Sanjoy Chowdhury

I am a second year CS PhD student at University of Maryland, College Park advised by Prof. Dinesh Manocha. I am broadly interested in multi-modal learning and its different applications. My current line of research involves studying the interplay between vision and audio modality and learning their holistic understanding in a real-world setting.

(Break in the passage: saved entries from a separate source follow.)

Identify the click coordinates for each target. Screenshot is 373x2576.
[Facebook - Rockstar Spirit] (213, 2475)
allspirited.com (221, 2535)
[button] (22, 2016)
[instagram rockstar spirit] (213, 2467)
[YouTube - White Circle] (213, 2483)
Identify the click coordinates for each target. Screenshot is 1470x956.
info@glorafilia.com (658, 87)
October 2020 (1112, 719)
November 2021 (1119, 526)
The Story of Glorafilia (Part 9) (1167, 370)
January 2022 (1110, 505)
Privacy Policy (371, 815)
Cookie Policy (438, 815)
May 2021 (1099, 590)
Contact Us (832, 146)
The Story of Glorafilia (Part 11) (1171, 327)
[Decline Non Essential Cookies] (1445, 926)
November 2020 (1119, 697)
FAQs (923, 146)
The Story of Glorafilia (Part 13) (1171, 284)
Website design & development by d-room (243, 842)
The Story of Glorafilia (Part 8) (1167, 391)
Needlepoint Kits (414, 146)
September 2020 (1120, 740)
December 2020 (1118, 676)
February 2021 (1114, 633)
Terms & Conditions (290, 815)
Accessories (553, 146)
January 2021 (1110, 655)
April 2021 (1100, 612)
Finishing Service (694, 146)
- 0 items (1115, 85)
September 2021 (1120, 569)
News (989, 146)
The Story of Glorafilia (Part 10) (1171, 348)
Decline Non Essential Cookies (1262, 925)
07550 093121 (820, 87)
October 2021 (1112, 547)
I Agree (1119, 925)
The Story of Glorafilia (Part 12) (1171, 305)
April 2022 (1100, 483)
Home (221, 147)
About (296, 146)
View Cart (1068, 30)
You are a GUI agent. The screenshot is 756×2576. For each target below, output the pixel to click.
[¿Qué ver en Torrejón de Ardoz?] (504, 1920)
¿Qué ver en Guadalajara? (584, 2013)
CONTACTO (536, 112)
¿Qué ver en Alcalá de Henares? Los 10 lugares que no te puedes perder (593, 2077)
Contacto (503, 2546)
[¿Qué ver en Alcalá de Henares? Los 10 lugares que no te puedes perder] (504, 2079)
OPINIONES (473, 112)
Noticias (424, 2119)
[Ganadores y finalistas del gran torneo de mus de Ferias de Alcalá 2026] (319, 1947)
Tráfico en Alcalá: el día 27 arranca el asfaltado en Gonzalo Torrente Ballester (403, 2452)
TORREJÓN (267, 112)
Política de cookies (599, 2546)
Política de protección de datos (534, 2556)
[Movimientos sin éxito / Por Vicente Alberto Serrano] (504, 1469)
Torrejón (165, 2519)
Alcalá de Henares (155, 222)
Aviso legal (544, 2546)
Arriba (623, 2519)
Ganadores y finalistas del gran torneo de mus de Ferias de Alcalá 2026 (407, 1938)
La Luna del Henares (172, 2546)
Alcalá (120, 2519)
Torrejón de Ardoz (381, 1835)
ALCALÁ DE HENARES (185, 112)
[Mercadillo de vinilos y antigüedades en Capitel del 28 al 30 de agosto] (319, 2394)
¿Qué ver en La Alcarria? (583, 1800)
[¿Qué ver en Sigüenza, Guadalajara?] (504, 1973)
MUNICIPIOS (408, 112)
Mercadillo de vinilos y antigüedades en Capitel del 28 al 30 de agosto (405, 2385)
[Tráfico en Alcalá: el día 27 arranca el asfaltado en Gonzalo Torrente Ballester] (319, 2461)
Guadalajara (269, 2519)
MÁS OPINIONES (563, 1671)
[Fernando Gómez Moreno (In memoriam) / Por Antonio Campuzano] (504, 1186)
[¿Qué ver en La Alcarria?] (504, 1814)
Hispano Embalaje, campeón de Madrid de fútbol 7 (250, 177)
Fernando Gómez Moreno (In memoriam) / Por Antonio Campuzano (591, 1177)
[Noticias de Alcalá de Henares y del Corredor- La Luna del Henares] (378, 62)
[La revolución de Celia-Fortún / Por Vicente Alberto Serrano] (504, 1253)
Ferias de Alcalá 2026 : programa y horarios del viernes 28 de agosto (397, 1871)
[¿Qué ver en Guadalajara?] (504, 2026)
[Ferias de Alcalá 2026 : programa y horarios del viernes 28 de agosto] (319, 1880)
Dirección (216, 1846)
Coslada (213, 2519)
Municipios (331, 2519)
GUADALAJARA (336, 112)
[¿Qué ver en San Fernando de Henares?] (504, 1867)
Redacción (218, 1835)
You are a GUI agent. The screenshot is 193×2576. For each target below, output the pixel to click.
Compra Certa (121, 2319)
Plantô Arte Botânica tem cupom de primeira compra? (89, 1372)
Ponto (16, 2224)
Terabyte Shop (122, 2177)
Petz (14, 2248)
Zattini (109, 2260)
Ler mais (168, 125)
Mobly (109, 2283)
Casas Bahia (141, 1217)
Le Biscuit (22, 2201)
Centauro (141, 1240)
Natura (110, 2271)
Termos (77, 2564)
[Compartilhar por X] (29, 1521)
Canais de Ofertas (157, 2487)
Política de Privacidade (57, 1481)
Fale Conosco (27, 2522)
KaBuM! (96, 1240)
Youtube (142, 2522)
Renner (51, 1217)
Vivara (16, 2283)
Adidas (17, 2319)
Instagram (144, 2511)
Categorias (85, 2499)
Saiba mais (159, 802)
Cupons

I am currently working as a research scientist intern at Meta Reality Labs. Before this, I was a student researcher at Google Research with Avisek Lahiri and Vivek Kwatra in the Talking heads team on speech driven facial synthesis. Previously, I spent a wonderful summer with Adobe Research working with Joseph K J in the Multi-modal AI team as a research PhD intern on multi-modal audio generation. I am also fortunate to have had the chance to work with Prof. Kristen Grauman , Prof. Mohamed Elhoseiny and Ruohan Gao among other wonderful collaborators.

Before this, I was working as a Machine Learning Scientist with the Camera and Video AI team at ShareChat, India. I was also a visiting researcher at the Computer Vision and Pattern Recognition Unit at Indian Statistical Institute Kolkata under Prof. Ujjwal Bhattacharya. Even before, I was a Senior Research Engineer with the Vision Intelligence Group at Samsung R&D Institute Bangalore. I primarily worked on developing novel AI-powered solutions for different smart devices of Samsung.

I received my MTech in Computer Science & Engineering from IIIT Hyderabad where I was fortunate to be advised by Prof. C V Jawahar. During my undergrad, I worked as a research intern under Prof. Pabitra Mitra at IIT Kharagpur and the CVPR Unit at ISI Kolkata.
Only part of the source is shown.